▸ Instrucciones de la tarea: Resume el relato de la frutería en dos oraciones.

Vergüenza
El niño cielo
Suelo
comprar fruta y verdura en Ca Jaime, al lado de mi casa, cruzando dos pasos de
peatones. Pero Jaime abre a las cinco y media y yo volvía hoy a mi casa a las
cinco, así que decido entrar en la frutería de Paco. Paco no es español, es
indio, pero no sé su nombre así que si un domingo necesito patatas o fruta le
digo a mi parienta que voy a Ca Paco.
Sí,
Paco abre los domingos por la mañana. Y sábados por la tarde.
Cojo
mis patatas, cebollas, almendras y voy para la caja.
—¿Ya? —me dice Paco con su castellano de aprendiz.
—Ya.
Entonces,
mientras empieza a sacar mi cuenta, entra una joven de unos 28 años, muy
maquillada ella —quiero decir que se ve que le ha dedicado tiempo a la cara,
probablemente porque trabajará cara al público, y me parece muy bien que uno
dedique tiempo a lo que es necesario—, e interrumpe mi turno y a Paco, muy
educada ella también.
—Mira,
de esas naranjas de ahí…, esas…, me pones 4 kilos…, y vengo luego, ¿vale?
Yo
la miraba febril, recordando esas colas del Banco Fulanito tras las que llegaba
mi turno al fin —¡yuhu!—, y una vez sentado se acercaban cinco o seis personas
a darle un número de traslado de cuenta o una tarjeta de vencida o unas copias
de hipoteca o unas tarjetas black al asesor que me atendía… Todo ello absorbía
unos diez minutos de mi tiempo de conversación bursátil entre una cosa y otra,
conversación que había que retomar y reemprender una y otra vez, como en un
atasco. Todo muy profesional, como la sanidad.
Febril
seguí escuchando, porque la joven seguía profundizando cual Schopenhauer en su disertación.
—Lo
que pasa es que… las… ramitas…, esas ramitas —refiriéndose picajosa al tallito
tan bonito e irregular que les queda a las naranjas al ser cortadas—, les
quitas las ramitas, ¿vale? Es que… si no… las tenemos que quitar nosotros.
Pasé
de febril a invisible. Duelo al sol.

▸ Registros extraídos:
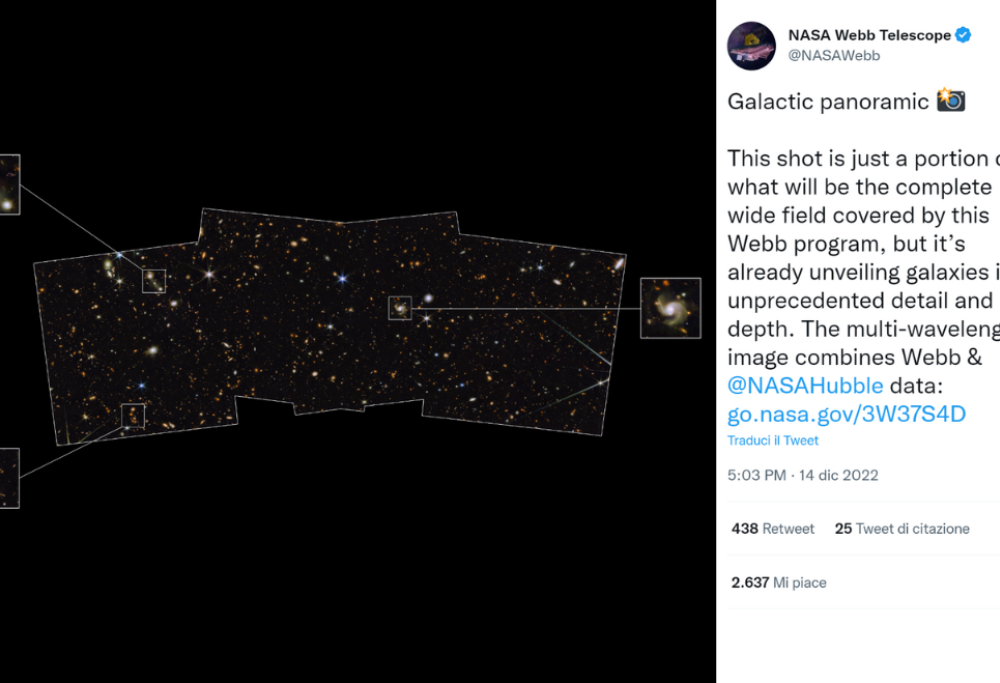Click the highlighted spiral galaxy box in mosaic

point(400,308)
==
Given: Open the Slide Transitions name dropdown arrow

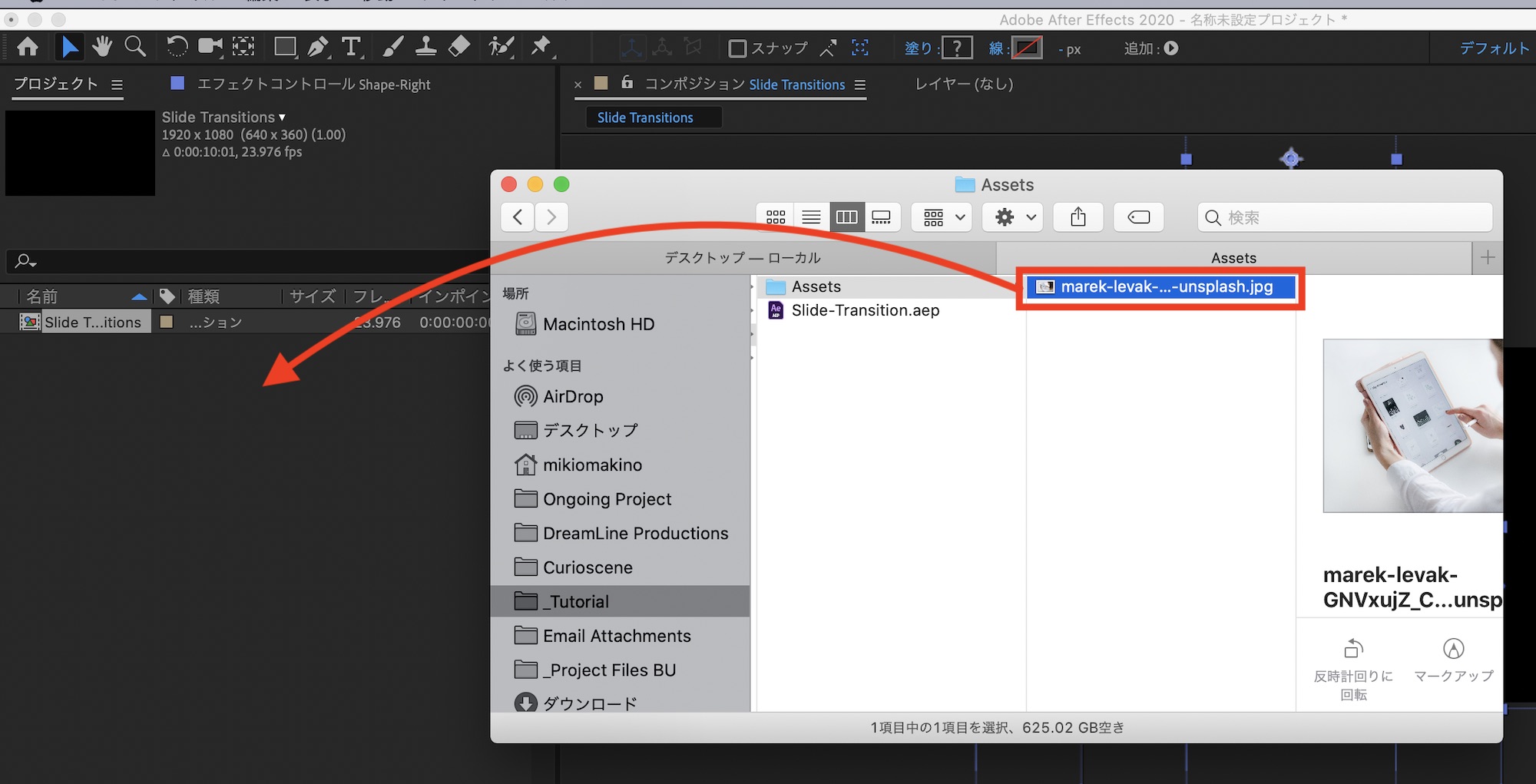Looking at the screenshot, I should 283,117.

▸ Respuesta completa: Como Ca Jaime abre a las cinco y media y quien narra volvía a casa a las cinco, entra en la frutería de Paco, y mientras este le saca la cuenta, una joven de unos 28 años interrumpe su turno para encargar cuatro kilos de naranjas que recogerá luego. Mientras ella pide que les quiten las ramitas a las naranjas, quien narra recuerda las colas del banco en las que otras personas interrumpían su turno, y termina sintiéndose invisible.